▸ Required action: Every record below needs to be retyped exactly as it appears.

▸ Exercise material:
━━━━━━━━━━━━━━━━━━━━━━━━━━━━━━
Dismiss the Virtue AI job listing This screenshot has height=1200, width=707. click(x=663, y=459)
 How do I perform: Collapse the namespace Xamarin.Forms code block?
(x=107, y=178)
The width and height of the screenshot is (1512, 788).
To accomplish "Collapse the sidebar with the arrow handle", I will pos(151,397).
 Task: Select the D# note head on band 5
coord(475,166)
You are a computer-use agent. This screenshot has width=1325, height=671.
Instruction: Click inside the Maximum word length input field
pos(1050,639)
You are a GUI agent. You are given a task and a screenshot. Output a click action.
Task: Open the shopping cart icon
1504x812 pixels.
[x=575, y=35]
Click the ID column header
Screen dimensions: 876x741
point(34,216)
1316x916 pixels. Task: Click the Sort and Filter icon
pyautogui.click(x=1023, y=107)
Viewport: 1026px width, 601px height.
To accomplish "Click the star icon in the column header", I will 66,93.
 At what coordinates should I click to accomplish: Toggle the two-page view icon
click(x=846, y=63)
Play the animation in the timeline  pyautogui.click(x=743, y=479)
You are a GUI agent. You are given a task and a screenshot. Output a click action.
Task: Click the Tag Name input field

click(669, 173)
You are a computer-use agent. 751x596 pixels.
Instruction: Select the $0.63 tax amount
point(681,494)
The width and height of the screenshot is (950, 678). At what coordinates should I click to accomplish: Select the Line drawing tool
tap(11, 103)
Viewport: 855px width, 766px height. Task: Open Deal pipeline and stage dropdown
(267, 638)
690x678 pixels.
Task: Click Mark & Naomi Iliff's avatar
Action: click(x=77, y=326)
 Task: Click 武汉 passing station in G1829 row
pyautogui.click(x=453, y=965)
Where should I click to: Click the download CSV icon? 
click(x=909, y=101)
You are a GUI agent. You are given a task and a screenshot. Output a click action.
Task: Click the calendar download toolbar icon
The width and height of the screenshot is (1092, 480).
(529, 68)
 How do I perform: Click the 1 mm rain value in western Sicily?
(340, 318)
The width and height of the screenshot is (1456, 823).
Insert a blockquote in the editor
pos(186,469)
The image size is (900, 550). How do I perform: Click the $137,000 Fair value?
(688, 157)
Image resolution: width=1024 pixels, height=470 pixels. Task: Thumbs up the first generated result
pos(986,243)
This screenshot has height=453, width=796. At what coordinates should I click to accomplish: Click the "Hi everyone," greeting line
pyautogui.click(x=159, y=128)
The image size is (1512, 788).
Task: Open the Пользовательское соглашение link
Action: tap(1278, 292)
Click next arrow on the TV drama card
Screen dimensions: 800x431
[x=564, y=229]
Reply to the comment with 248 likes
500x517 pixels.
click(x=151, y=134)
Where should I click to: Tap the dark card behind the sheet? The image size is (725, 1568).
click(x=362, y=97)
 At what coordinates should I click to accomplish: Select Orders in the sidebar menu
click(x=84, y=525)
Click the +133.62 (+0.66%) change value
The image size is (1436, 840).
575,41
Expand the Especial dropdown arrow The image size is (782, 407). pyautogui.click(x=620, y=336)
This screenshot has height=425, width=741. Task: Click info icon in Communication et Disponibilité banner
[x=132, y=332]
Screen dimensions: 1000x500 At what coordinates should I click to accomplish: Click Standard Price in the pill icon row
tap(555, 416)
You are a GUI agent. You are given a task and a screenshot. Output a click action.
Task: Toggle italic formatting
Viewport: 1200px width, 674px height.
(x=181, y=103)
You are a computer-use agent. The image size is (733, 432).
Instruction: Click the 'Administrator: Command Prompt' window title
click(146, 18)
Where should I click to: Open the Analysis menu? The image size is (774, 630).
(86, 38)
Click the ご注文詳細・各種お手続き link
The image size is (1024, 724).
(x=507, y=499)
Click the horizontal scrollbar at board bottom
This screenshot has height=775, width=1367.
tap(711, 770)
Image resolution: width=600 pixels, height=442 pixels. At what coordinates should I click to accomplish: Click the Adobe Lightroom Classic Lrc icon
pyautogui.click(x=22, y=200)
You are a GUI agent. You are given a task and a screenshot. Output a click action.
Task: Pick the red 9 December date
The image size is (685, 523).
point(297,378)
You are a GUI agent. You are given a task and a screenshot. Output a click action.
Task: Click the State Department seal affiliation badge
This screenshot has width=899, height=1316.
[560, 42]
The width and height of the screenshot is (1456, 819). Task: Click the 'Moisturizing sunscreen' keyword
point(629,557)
━━━━━━━━━━━━━━━━━━━━━━━━━━━━━━
▸ Solution for this task:
Dismiss the Virtue AI job listing This screenshot has height=1200, width=707. click(x=663, y=459)
 How do I perform: Collapse the namespace Xamarin.Forms code block?
(x=107, y=178)
The width and height of the screenshot is (1512, 788).
To accomplish "Collapse the sidebar with the arrow handle", I will pos(151,397).
 Task: Select the D# note head on band 5
coord(475,166)
You are a computer-use agent. This screenshot has width=1325, height=671.
Instruction: Click inside the Maximum word length input field
pos(1050,639)
You are a GUI agent. You are given a task and a screenshot. Output a click action.
Task: Open the shopping cart icon
1504x812 pixels.
[x=575, y=35]
Click the ID column header
Screen dimensions: 876x741
point(34,216)
1316x916 pixels. Task: Click the Sort and Filter icon
pyautogui.click(x=1023, y=107)
Viewport: 1026px width, 601px height.
To accomplish "Click the star icon in the column header", I will 66,93.
 At what coordinates should I click to accomplish: Toggle the two-page view icon
click(x=846, y=63)
Play the animation in the timeline  pyautogui.click(x=743, y=479)
You are a GUI agent. You are given a task and a screenshot. Output a click action.
Task: Click the Tag Name input field

click(669, 173)
You are a computer-use agent. 751x596 pixels.
Instruction: Select the $0.63 tax amount
point(681,494)
The width and height of the screenshot is (950, 678). At what coordinates should I click to accomplish: Select the Line drawing tool
tap(11, 103)
Viewport: 855px width, 766px height. Task: Open Deal pipeline and stage dropdown
(267, 638)
690x678 pixels.
Task: Click Mark & Naomi Iliff's avatar
Action: click(x=77, y=326)
 Task: Click 武汉 passing station in G1829 row
pyautogui.click(x=453, y=965)
Where should I click to: Click the download CSV icon? 
click(x=909, y=101)
You are a GUI agent. You are given a task and a screenshot. Output a click action.
Task: Click the calendar download toolbar icon
The width and height of the screenshot is (1092, 480).
(529, 68)
 How do I perform: Click the 1 mm rain value in western Sicily?
(340, 318)
The width and height of the screenshot is (1456, 823).
Insert a blockquote in the editor
pos(186,469)
The image size is (900, 550). How do I perform: Click the $137,000 Fair value?
(688, 157)
Image resolution: width=1024 pixels, height=470 pixels. Task: Thumbs up the first generated result
pos(986,243)
This screenshot has height=453, width=796. At what coordinates should I click to accomplish: Click the "Hi everyone," greeting line
pyautogui.click(x=159, y=128)
The image size is (1512, 788).
Task: Open the Пользовательское соглашение link
Action: tap(1278, 292)
Click next arrow on the TV drama card
Screen dimensions: 800x431
[x=564, y=229]
Reply to the comment with 248 likes
500x517 pixels.
click(x=151, y=134)
Where should I click to: Tap the dark card behind the sheet? The image size is (725, 1568).
click(x=362, y=97)
 At what coordinates should I click to accomplish: Select Orders in the sidebar menu
click(x=84, y=525)
Click the +133.62 (+0.66%) change value
The image size is (1436, 840).
575,41
Expand the Especial dropdown arrow The image size is (782, 407). pyautogui.click(x=620, y=336)
This screenshot has height=425, width=741. Task: Click info icon in Communication et Disponibilité banner
[x=132, y=332]
Screen dimensions: 1000x500 At what coordinates should I click to accomplish: Click Standard Price in the pill icon row
tap(555, 416)
You are a GUI agent. You are given a task and a screenshot. Output a click action.
Task: Toggle italic formatting
Viewport: 1200px width, 674px height.
(x=181, y=103)
You are a computer-use agent. The image size is (733, 432).
Instruction: Click the 'Administrator: Command Prompt' window title
click(146, 18)
Where should I click to: Open the Analysis menu? The image size is (774, 630).
(86, 38)
Click the ご注文詳細・各種お手続き link
The image size is (1024, 724).
(x=507, y=499)
Click the horizontal scrollbar at board bottom
This screenshot has height=775, width=1367.
tap(711, 770)
Image resolution: width=600 pixels, height=442 pixels. At what coordinates should I click to accomplish: Click the Adobe Lightroom Classic Lrc icon
pyautogui.click(x=22, y=200)
You are a GUI agent. You are given a task and a screenshot. Output a click action.
Task: Pick the red 9 December date
The image size is (685, 523).
point(297,378)
You are a GUI agent. You are given a task and a screenshot. Output a click action.
Task: Click the State Department seal affiliation badge
This screenshot has width=899, height=1316.
[560, 42]
The width and height of the screenshot is (1456, 819). Task: Click the 'Moisturizing sunscreen' keyword
point(629,557)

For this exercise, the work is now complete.